Getting Started with your MARBEL Agent

Dialogflow → Intent and Slot Classifier with WHISPER

While your intent and slot classifier is in development, you can use Dialogflow, a powerful Google Cloud tool, to handle Automatic Speech Recognition (ASR) and Intent and Slot Classification for your conversational agent. Dialogflow allows you to optimize your agent's understanding of user input by creating intents with training phrases and entities that define the vocabulary and natural language understanding capabilities needed for recipe recommendations.

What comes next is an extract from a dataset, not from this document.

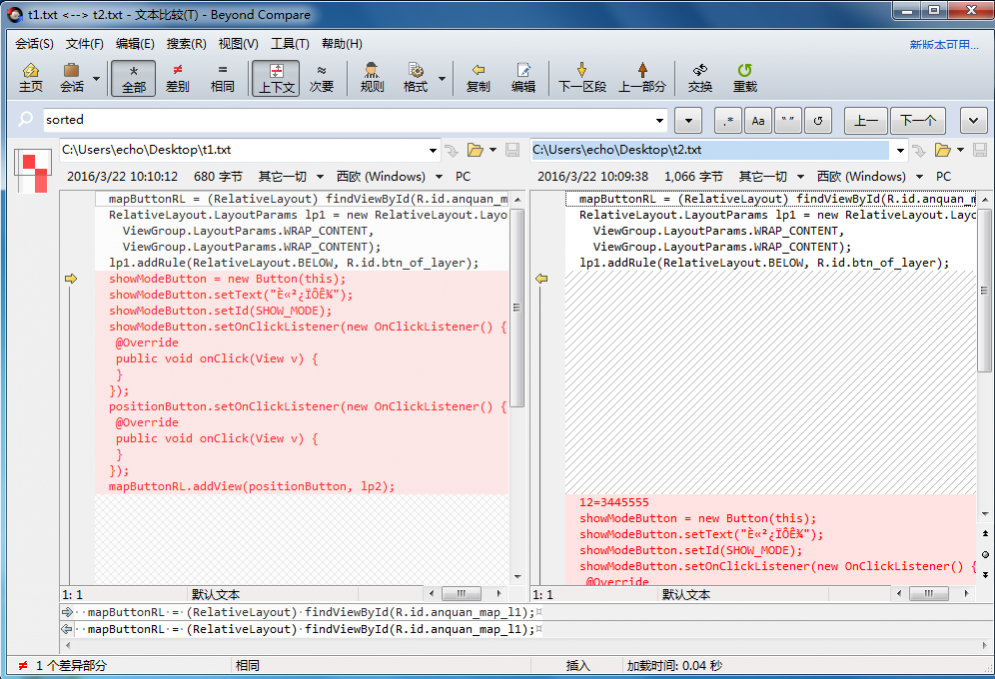
Task: Click the Edit (编辑) toolbar icon
Action: (x=523, y=77)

In this project, before your intent and slot classifier is trained and tested, Dialogflow serves as the core Natural Language Understanding (NLU) component, transcribing user utterances into text, classifying them into intents, and extracting relevant information (entities) for recipe recommendations.

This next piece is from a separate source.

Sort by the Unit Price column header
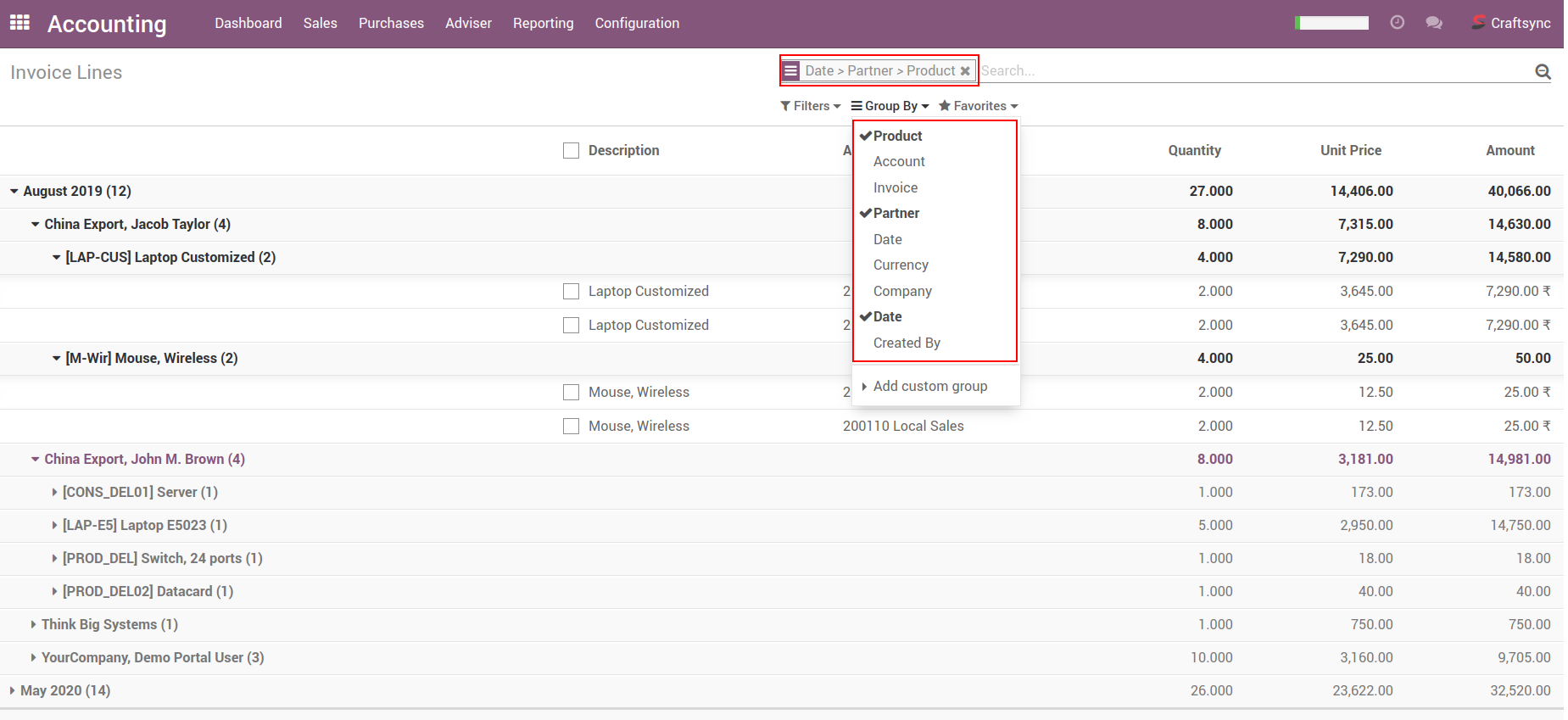click(x=1350, y=151)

The Dialogflow agent acts as an NLU agent, which is connected to a MARBEL agent. The MARBEL agent receives transcripts, intents, and entities from Dialogflow and uses this information to manage the dialogue with the user. It structures interactions through conversational patterns, serving as the dialogue manager. To help you get started, we’ve provided a basic MARBEL agent, but your first task is to create your team’s Dialogflow agent. Only one team member needs to create the agent and share it with the rest of the team, as your team requires just one Dialogflow agent to collaborate effectively.

Once your custom intent and slot classifier is fully developed, it will replace Dialogflow and work in conjunction with WHISPER, an advanced ASR system, to manage the entire NLU pipeline. WHISPER will convert user speech into text, and your classifier will process the text to identify user intents and extract entities. This replacement will give you complete control over the NLU system, allowing for tailored adjustments and deeper integration into your agent's architecture. Unlike Dialogflow, your classifier can be customized specifically for recipe recommendations, enabling improved accuracy and responsiveness to user inputs.

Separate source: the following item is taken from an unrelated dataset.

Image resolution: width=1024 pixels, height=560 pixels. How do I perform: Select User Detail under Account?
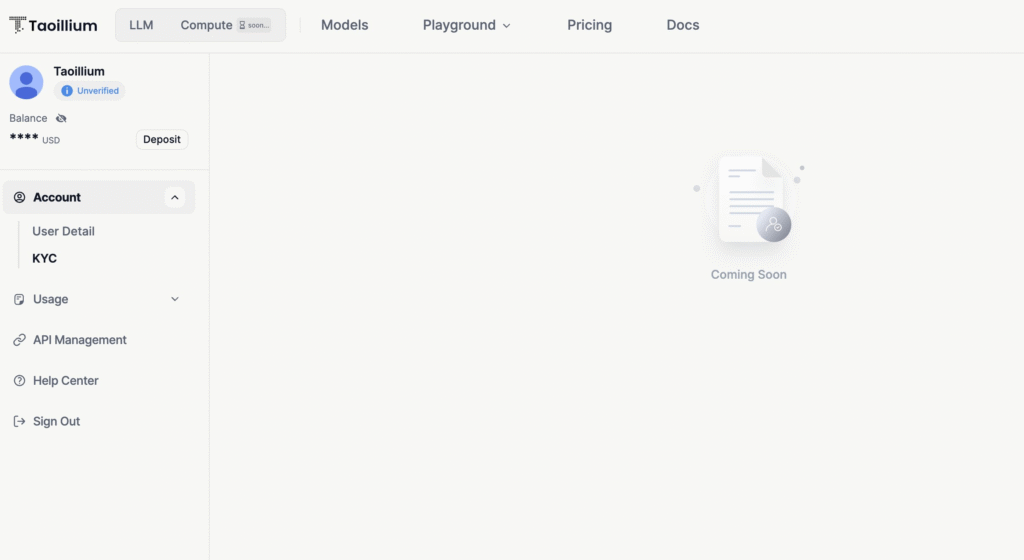pyautogui.click(x=63, y=231)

With the replacement in place, your custom system will continue to interface with the MARBEL agent, providing it with the same intent and entity data, but with enhanced flexibility and scalability. This shift eliminates dependency on external tools like Dialogflow, ensuring better alignment with your project’s needs and granting your team full ownership of the conversational pipeline. By transitioning to your classifier and WHISPER, you’ll achieve a more robust, efficient, and adaptive solution for managing user interactions.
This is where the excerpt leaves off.